Presented in the AGU 2014, San Francisco, CA

  • GC51D-0460Ingesting Land Surface Temperature differences to improve Downwelling Solar Radiation using Artificial Neural Network: A Case Study
  • In order to study the effects of global climate change on regional scales, we need high resolution models that can be injected into local ecosystem models. Although the injection of regional Meteorological Models such as Weather Research and Forecasting (WRF) can be attempted where the Global Circulation Model (GCM) conditions and the forecasted land surface properties are encoded into future time slices - this approach is extremely computer intensive.
    We present a two-step mechanism in which low resolution meteorological data including both surface and column integrated parameters are combined with high resolution land surface classification parameters to improve on purely interpolative approaches by using machine learning techniques. In particular, we explore the improvement of surface radiation estimates critical for ecosystem modeling by combining both model and satellite based surface radiation together with land surface temperature differences.

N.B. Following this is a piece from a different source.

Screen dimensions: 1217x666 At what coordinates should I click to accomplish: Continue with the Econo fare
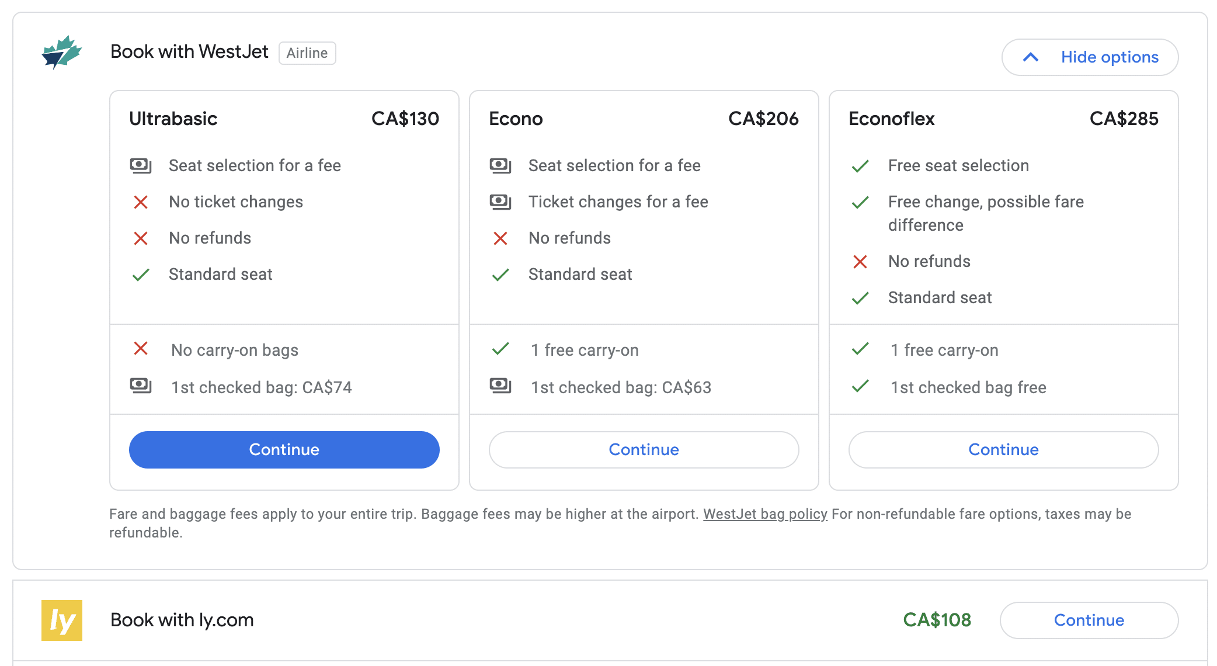(644, 450)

    Nabin Malakar - NASA Jet Propulsion Laboratory
    Mark Bailey
    CUNY City College
    Rebecca Latto
    CUNY City College
    Emmanuel Ekwedike
    CUNY City College
    Barry Gross
    CUNY City College
    Jorge Gonzalez
    CUNY City College
    Charles Vorosmarty
    CUNY City College
    Glynn Hulley - NASA Jet Propulsion Laboratory

    A51B-3024Bias Correction of MODIS AOD using DragonNET to obtain improved estimation of PM2.5

MODIS AOD retreivals using the Dark Target algorithm is strongly affected by the underlying surface reflection properties. In particular, the operational algorithms make use of surface parameterizations trained on global datasets and therefore do not account properly for urban surface differences. This parameterization continues to show an underestimation of the surface reflection which results in a general over-biasing in AOD retrievals. Recent results using the Dragon-Network datasets as well as high resolution retrievals in the NYC area illustrate that this is even more significant at the newest C006 3 km retrievals. In the past, we used AERONET observation in the City College to obtain bias-corrected AOD, but the homogeneity assumptions using only one site for the region is clearly an issue. On the other hand, DragonNET observations provide ample opportunities to obtain better tuning the surface corrections while also providing better statistical validation. In this study we present a neural network method to obtain bias correction of the MODIS AOD using multiple factors including surface reflectivity at 2130nm, sun-view geometrical factors and land-class information. These corrected AOD’s are then used together with additional WRF meteorological factors to improve estimates of PM2.5. Efforts to explore the portability to other urban areas will be discussed. In addition, annual surface ratio maps will be developed illustrating that among the land classes, the urban pixels constitute the largest deviations from the operational model.